Looking for some tires that will fit road wheels that work on gravel/trail. Using Conti 4000 (700x23c) now.


----------



## JCavilia (Sep 12, 2005)

Basically you want the biggest tires that will fit, but it's not a matter of fitting the wheels -- almost anything will fit almost any rim. The fit issue is with the frame and fork.

If a lot of your ride is on pretty loose and rough stuff, tires with a little tread may help, but it doesn't matter as much as you might think. Cross tires may be a good choice - if they'll fit your frame and fork.

What's your bike, and what rims do you have? Take a look at the clearances with your present tires. How much room is there where the clearance is smallest? 

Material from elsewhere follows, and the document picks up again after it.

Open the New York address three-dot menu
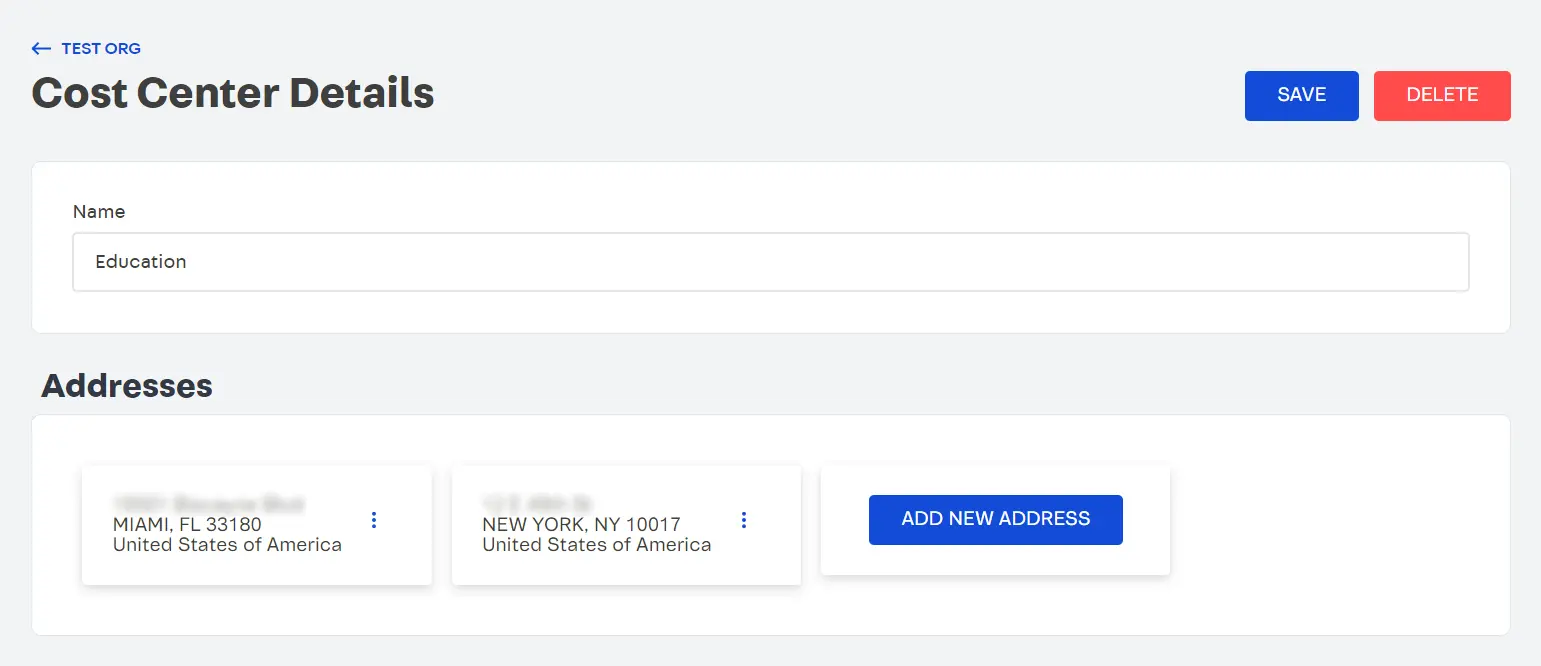Viewport: 1541px width, 666px height. 744,520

And how much is the load (you plus bike plus whatever you carry)?


----------



## velodog (Sep 26, 2007)

Like JCavilia wrote, the biggest tires that will fit. I've been riding Compass road tires and have had good luck on gravel. But the bike is 650b x 42mm and most 700c bikes won't fit a tire that large, but if 32 or 38mm tires would fit your bike, that'd be good.

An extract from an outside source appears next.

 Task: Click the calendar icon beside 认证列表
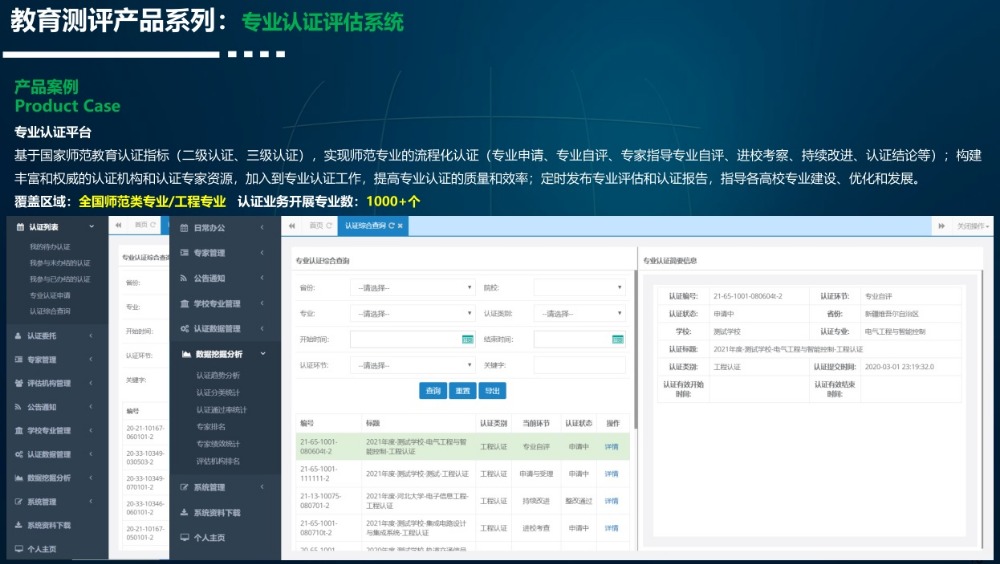coord(20,227)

I just read a blog post about traction on gravel and the use of road tires. The gist of it was that the loss of traction wasn't from the interface of the tire on the gravel, but from the gravel on gravel interface. The point was that the "buoyancy" of a larger diameter tire keeps it on top of the gravel rather than riding thru it, and it's the gravel layers under the tire that are slipping.

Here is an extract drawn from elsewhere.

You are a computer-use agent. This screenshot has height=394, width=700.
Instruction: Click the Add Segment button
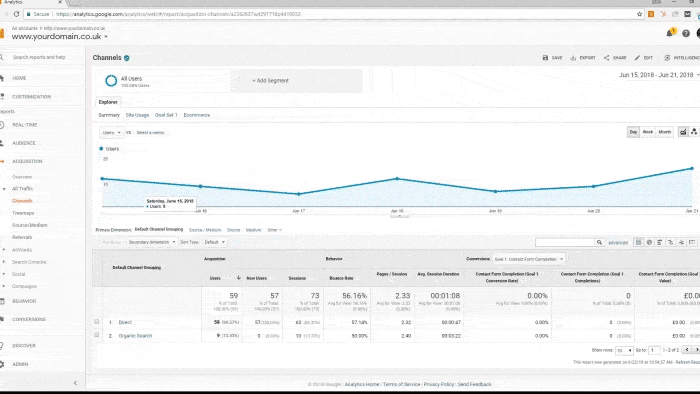click(x=271, y=81)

In my experience this holds true. Riding gravel, on my tires, is not an issue until the gravel gets deep and loose enough to overpower my tires. The larger the tire, the more float it has to ride on top of the gravel as the gravel gets deeper.


----------



## velodog (Sep 26, 2007)

This is a good read about tires and gravel.

https://janheine.wordpress.com/2016/04/11/gravel-racing-on-compass-tires/


----------



## doublenickel (Mar 11, 2009)

My ride is Giant TCR C2 with Mavic Ksyrium ES.


----------



## Srode (Aug 19, 2012)

doublenickel said:


> My ride is Giant TCR C2 with Mavic Ksyrium ES.


Assuming you have caliper brakes, you probably aren't going to get more than 28mm tires to work, doubt 32s. Kenda has a tire with small nobbies in a 28 I think.


----------



## bikerector (Oct 31, 2012)

I've found Maxxis refuse to be very nice tires in terms of durability while still riding okay. They aren't going to feel like race tires but they are the most flat resistant road tires I've ever ridden. I the newer tubeless models in the wider widths is nice as well but I imagine that won't fit you're frame as 32mm is the narrowest tubeless option.

Most road tires will work on hardpack gravel, lower the tire pressure some and take it easier in the corners. Avoid chatter bumps and potholes as much as possible and get out of/float over the saddle when going over them. Using the softer race tires aren't the best option as the rubber tends to get cut up a bit and you'll lose some longevity. I personally like the vittoria pave' or similar for gravel racing if I'm not rolling CX tubulars, as example of a higher end tire that does well on gravel.


----------